Her credits include Deadly Games; Microwarriors: The Origin and the Destiny, about probiotics and directed by her brother, Adam Nimoy and narrated by Leonard Nimoy; and Unexplained Bleeding: Shedding Light on Acquired Hemophilia A. Nimoy also appeared in one of series of Oldsmobile commercials with her father, who directed the commercial.

In her 50s, Nimoy graduated from Le Cordon Bleu culinary school, in Pasadena, California. She then ran a catering service and worked as a baker in a restaurant.

==Remembering Leonard Nimoy==

In 2014, Leonard Nimoy became an advocate and activist for COPD awareness and prevention by posting on social media about the dangers of smoking. Julie Nimoy, wanting to support his efforts, collaborated with her husband, filmmaker David Knight, and began production on a documentary tentatively titled, COPD: Highly Illogical- A Special Tribute to Leonard Nimoy. After Leonard Nimoy's death in 2015, the focus of the film was expanded to also serve as a remembrance of his life and retitled, Remembering Leonard Nimoy.

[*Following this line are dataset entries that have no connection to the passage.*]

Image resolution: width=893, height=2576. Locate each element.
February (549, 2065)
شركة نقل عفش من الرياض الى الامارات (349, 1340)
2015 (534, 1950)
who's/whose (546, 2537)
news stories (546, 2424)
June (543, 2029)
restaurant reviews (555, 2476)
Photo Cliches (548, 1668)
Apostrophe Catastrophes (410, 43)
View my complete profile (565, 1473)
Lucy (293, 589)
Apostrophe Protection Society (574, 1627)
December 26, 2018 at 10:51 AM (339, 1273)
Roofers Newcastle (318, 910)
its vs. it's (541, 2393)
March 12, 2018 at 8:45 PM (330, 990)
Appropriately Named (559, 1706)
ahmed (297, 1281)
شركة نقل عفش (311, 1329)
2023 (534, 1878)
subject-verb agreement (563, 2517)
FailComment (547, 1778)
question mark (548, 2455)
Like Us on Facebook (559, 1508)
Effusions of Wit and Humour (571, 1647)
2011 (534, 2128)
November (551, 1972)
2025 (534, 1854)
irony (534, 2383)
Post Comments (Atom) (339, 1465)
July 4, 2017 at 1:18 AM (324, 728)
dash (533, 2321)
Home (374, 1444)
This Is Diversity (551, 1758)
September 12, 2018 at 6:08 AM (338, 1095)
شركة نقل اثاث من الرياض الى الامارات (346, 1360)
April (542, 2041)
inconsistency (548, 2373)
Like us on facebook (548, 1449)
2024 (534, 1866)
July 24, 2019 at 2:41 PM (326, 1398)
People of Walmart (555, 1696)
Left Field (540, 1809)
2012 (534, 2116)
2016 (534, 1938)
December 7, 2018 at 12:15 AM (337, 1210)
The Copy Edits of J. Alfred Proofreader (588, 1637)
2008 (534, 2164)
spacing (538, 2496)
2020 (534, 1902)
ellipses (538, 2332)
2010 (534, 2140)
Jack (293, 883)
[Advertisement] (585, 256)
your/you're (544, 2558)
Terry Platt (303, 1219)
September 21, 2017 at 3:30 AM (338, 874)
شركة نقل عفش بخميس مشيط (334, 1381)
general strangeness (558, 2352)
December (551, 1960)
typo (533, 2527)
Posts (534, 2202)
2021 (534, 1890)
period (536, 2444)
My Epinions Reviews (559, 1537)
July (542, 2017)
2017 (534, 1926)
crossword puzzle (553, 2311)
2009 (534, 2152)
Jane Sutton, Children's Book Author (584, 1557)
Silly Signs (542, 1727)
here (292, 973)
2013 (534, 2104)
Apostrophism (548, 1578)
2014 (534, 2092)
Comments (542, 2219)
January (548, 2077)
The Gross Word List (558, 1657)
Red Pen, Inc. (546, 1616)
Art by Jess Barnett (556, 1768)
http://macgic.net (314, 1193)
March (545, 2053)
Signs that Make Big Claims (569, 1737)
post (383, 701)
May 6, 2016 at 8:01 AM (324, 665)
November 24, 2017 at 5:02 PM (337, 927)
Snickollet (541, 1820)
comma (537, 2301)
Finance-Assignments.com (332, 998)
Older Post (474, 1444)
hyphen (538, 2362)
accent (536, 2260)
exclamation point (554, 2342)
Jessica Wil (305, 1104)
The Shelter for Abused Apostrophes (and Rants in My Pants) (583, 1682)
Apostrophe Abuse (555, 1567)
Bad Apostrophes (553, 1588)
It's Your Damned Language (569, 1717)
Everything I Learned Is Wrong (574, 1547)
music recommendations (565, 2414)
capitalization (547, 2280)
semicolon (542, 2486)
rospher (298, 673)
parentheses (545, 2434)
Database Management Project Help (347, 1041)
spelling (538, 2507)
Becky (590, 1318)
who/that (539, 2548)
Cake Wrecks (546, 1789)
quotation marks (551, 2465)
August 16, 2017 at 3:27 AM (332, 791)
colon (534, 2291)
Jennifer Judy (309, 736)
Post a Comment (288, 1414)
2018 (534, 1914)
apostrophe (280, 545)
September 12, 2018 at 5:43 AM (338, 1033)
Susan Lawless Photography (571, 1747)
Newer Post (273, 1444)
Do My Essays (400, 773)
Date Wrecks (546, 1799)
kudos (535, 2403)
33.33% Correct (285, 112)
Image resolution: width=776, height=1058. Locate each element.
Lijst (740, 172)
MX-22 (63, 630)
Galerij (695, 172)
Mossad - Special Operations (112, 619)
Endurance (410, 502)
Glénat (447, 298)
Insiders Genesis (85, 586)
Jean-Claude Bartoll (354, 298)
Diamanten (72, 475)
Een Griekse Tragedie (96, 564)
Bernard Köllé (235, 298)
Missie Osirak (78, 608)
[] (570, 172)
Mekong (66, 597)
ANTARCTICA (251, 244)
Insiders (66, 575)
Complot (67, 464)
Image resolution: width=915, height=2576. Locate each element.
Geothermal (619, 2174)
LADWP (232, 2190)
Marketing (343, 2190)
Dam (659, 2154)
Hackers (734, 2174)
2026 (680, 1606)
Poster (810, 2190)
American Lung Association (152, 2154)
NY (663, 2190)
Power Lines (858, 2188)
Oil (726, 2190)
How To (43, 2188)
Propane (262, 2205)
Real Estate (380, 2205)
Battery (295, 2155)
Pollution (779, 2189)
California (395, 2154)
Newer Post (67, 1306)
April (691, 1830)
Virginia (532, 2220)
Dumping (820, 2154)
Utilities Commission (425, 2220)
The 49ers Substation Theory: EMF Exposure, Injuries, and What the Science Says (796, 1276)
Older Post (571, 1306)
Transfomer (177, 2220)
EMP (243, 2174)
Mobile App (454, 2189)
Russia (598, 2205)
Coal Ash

==Remembering Gene Wilder==

Remembering Gene Wilder is a 2023 American biographical documentary film about Gene Wilder's life and career, as well as his battle with Alzheimer's disease. It was directed by Ron Frank and executive produced by Nimoy and David Knight. The film premiered in May 2023 at the Los Angeles Jewish Film Festival.

==The Nimoy Knight Foundation==

Nimoy and Knight have formed The Nimoy Knight Foundation to continue Leonard Nimoy's wish to create awareness for lung disease and prevention. They collaborated with the Centers for Disease Control and Prevention on their annual smoking cessation campaign called, "Tips from Former Smokers" by featuring Leonard Nimoy's story. The campaign also includes print ads, national TV commercials and social media. Since 2021, Nimoy and Knight have partnered with L.A. Care Health Plan on a billboard and social media campaign encouraging the public to get vaccinated and boosted.

===The Live Long and Prosper Tribute Award===
The foundation honors individuals and organizations that embody the spirit of Leonard Nimoy's message of hope, logic, and service to others with the LLAP Tribute Award. The award recognizes those who make extraordinary contributions to their communities, embodying the values that Leonard Nimoy championed throughout his life. Recipients are chosen for their commitment to making the world a better place, whether through scientific advancement, community service, autism advocacy, or promoting diversity and inclusion.

The award was established in 2023. As of February 2026 the most recent recipient is Dr. Jessica Schonhut-Stasik, an astrophysicist and neurodiversity advocate, whose research focuses on galactic archaeology. She is also the CEO of The Neuroverse Initiative, a nonprofit organization that supports neurodiversity in space science.

Other notable recipients of the award include George Takei, LeVar Burton, Whoopi Goldberg, Billie Jean King, Bill Nye, Rod Roddenberry, and Neil deGrasse Tyson.